CONSIGNE:
Rédigez la suite de l'article sur la série Rematch, en reprenant juste après sa dernière phrase.

EXTRAIT PRÉSENTÉ:
Rematch: la série inspirée de faits réels.

C’est évidemment à reculons (quoiqu’à toute vitesse) que je me suis sereinement précipité vers cette série.
Et pourtant le piège est gros !
En annonçant dés la bande annonce qu’il s’agissait d’une fiction (avec un héros qui se nomme Kasparov) et qu’il ne s’agissait pas d’un documentaire (avec IBM qui ne veut toujours pas dire Imitation Burroughs Machine) mais que le tout s’inscrivait dans une inspiration de faits réels, on était certain de créer l’habituel trouble dans le milieu échiquéen.
Ce n’est pas grave comme dirait toub’, on l’a déjà vécu avec « The Queen’s gambit » et j’y reviendrai.
Une fois de plus, à mon avis, pour bien goûter toutes les facettes de cette série il faut, là aussi, s’éloigner juste un peu de l’échiquier bien que le contenu des parties à l’écran colle à la réalité. Paradoxe.

L’épisode 1 commence par la fin.
Kasparov (interprétation bluffante de Christian Cooke) lors d’une conférence (aujourd’hui en gros) reçoit par sms un message sibyllin rappelant clairement l’aveu de Maradona après son infâme tricherie : « The hand of god ».
Dès lors tout est dit et l’on peut, si l’on est pressé, se rendre sur la fiche Wikipédia rubrique controverse. Les 6 épisodes retraceront ce qu’il s’est passé 25 ans auparavant à savoir le match entre Kasparov et l’empire IBM et surtout sa revanche.
Une question faussement anodine est au passage posée « Les échecs font-ils de meilleurs êtres humains ? » .
Inutile de participer à des interclubs (qui démarrent cette année le dimanche 13 octobre je le précise au passage) pour répondre que Non.
En ajoutant : « Ça se saurait ! ».
Bref.
Digression.

On se demande d’ailleurs sur quels critères il faudrait juger de cet éventuel « perfectionnement ».

INFORMATIONS EXTRAITES:

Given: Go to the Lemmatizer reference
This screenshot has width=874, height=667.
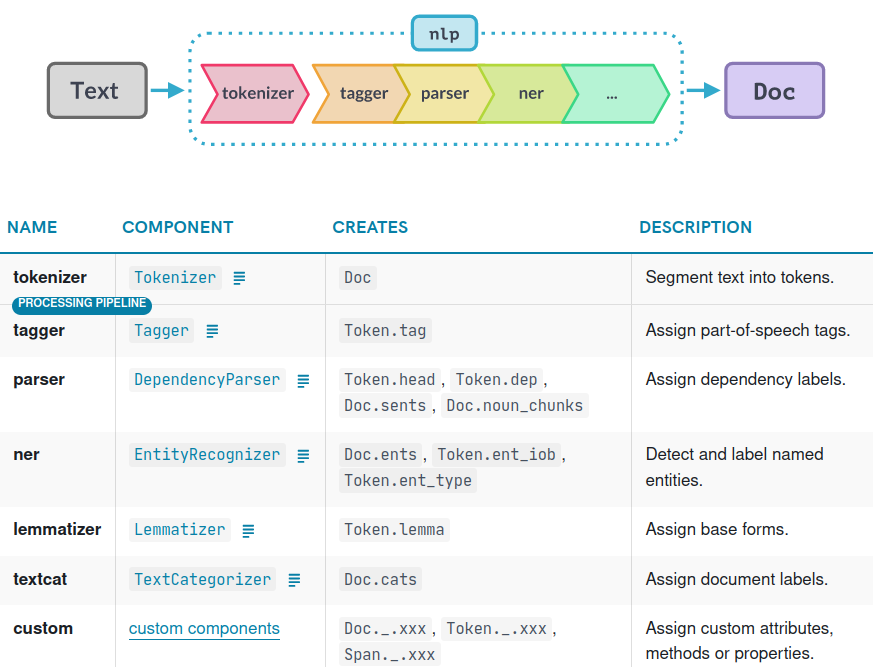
...
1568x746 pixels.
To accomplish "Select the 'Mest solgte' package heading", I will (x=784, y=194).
==
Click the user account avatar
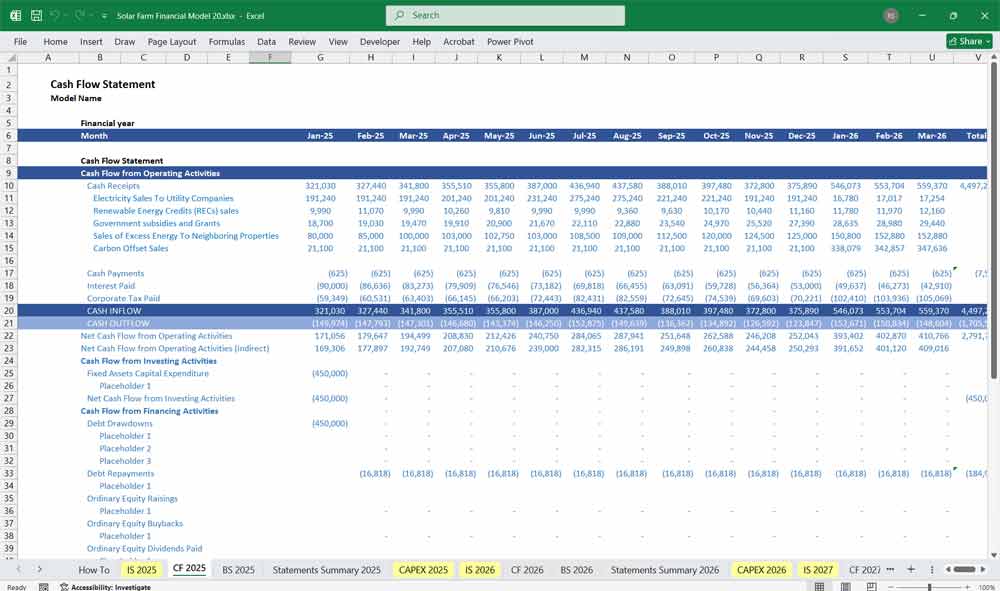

RÉSULTAT:
Il conviendrait en outre de s’interroger, dans le cas d’une réponse positive, sur le degré relatif d’amélioration que permettrait d’envisager par exemple le jeu de dames ou bien le go… jeux inférieurs en occident à n’en pas douter (oups) et on voit bien l’impasse dans laquelle on se retrouverait rapidement…
Cette question qui reviendra au moins deux fois dans la série peut d’ailleurs se poser en miroir : « Les échecs font-ils de pires êtres humains ? ».
C’est dans quelques cas assez possible hélas. Rester assis pendant plusieurs heures, dans un sentiment (et une réalité) de profonde solitude, dans une tension rarement atteinte dans d’autres activités humaines, n’est pas une situation bien neutre ni de nature à améliorer la filière lipidique (sur ce dernier point comme tous les ‘sports’ assis cela dit).

A titre personnel je me suis régalé dés le début de cette série. Il faut dire qu’à l’époque non seulement j’ai vécu cet épisode en temps réel mais en plus j’étais informaticien depuis déjà une quinzaine d’années (et pour encore autant du reste…) mais qu’en plus je travaillais comme DBA (Data Base Administrator) de bases de données relationnelles hébergées sur plusieurs IBM 43xx Dos/VSE sous VM.
C’est dire si j’étais client.
En fait c’est l’apparition de l’écran bleue de la mort (Fatal Error) qui a généré clairement un petit pincement au cœur.
Dans mon souvenir sinon, ce qui dominait surtout dans le monde échiquéen à l’époque (fin des années 80, années 90, début 2000) que je ne fréquentais que de loin, c’était l’état de déliquescence dans lequel étaient les échecs internationaux avec plusieurs champions du Monde, ceux de la Fide, ceux de la PCA, des querelles sans fin, des soupçons de magouilles au plus haut niveau bref un foutoir pas possible qui était illisible et déconcertant. Le match contre Deep Blue, pour important qu’il soit, était sans doute beaucoup plus important pour ceux qui ne pratiquaient pas le jeu, (ce que du reste la série montre assez bien). Les joueurs d’échecs ont toujours su, enfin c’était clair pour la plupart, que l’ordinateur battrait forcément un jour le champion du Monde de la même manière que l’on va plus vite sur un marathon en mobylette…

Fin de la digression.

J’ai trouvé un peu ridicule le poing levé de Kasparov lors de son adresse au public, geste qui reviendra tout au long de la série. C’est un détail.

De l’épisode 2 je retiens ce que Garry retiendra de son papa qu’il visite à l’hôpital (ce dernier étant mourant et voilà, question scénario, une audacieuse et réussie reconstitution symbolique de la réalité) à savoir « Stop, Focus, See, Play ».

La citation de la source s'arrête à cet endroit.